▸ Activity
Once the pictures are set aside, print the records that follow exactly as written.

(Beginning of Supplied information)

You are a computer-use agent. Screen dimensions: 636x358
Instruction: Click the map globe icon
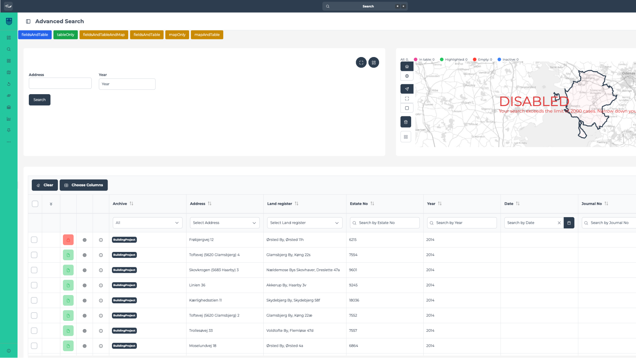[407, 76]
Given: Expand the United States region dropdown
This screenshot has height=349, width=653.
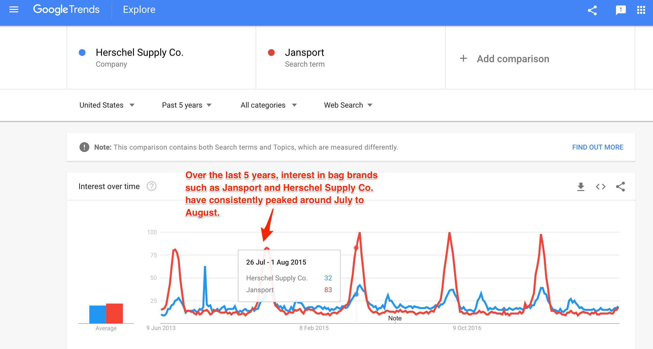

(End of Supplied information)

▸ Task answer
You are a computer-use agent. Screen dimensions: 636x358
Instruction: Click the map globe icon
[407, 76]
Given: Expand the United States region dropdown
This screenshot has height=349, width=653.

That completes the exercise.